■ **Task brief**: Switch "progress bar" to "status bar" in the records, starting with the line that has "You are a computer-use" and going on through the line that has "tap(139, 490)". Give back only those lines, with everything else left the same.

■ **Records for this exercise**:
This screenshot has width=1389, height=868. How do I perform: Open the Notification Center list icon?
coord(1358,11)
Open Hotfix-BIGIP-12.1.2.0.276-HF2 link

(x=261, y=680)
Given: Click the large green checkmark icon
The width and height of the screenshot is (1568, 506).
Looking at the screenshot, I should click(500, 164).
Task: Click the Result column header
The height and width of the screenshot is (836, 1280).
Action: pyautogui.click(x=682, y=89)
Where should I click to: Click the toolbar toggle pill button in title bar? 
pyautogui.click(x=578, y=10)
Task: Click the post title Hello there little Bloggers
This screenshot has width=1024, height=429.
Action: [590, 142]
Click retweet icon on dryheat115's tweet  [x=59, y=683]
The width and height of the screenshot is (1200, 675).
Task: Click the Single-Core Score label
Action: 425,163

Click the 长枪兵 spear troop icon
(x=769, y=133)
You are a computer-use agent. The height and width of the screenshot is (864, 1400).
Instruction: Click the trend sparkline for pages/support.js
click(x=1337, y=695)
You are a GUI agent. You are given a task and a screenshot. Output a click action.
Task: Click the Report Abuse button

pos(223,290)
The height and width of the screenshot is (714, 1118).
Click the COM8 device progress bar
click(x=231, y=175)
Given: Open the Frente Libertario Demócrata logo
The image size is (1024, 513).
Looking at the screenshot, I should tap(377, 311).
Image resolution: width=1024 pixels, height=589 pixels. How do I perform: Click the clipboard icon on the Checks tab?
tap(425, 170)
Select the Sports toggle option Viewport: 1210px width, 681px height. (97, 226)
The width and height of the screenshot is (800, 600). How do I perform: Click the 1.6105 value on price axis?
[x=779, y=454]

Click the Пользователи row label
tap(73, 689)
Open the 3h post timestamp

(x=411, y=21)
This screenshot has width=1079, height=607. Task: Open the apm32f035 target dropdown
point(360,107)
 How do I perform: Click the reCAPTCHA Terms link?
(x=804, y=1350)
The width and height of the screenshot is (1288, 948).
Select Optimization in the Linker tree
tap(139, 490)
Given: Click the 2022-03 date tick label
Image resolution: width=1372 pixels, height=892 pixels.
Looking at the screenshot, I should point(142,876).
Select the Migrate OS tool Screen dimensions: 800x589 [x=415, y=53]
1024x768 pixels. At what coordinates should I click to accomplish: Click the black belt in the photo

■ **Final result**:
You are a computer-use agent. The height and width of the screenshot is (864, 1400).
Instruction: Click the trend sparkline for pages/support.js
click(x=1337, y=695)
You are a GUI agent. You are given a task and a screenshot. Output a click action.
Task: Click the Report Abuse button

pos(223,290)
The height and width of the screenshot is (714, 1118).
Click the COM8 device status bar
click(x=231, y=175)
Given: Open the Frente Libertario Demócrata logo
The image size is (1024, 513).
Looking at the screenshot, I should tap(377, 311).
Image resolution: width=1024 pixels, height=589 pixels. How do I perform: Click the clipboard icon on the Checks tab?
tap(425, 170)
Select the Sports toggle option Viewport: 1210px width, 681px height. (97, 226)
The width and height of the screenshot is (800, 600). How do I perform: Click the 1.6105 value on price axis?
[x=779, y=454]

Click the Пользователи row label
tap(73, 689)
Open the 3h post timestamp

(x=411, y=21)
This screenshot has width=1079, height=607. Task: Open the apm32f035 target dropdown
point(360,107)
 How do I perform: Click the reCAPTCHA Terms link?
(x=804, y=1350)
The width and height of the screenshot is (1288, 948).
Select Optimization in the Linker tree
tap(139, 490)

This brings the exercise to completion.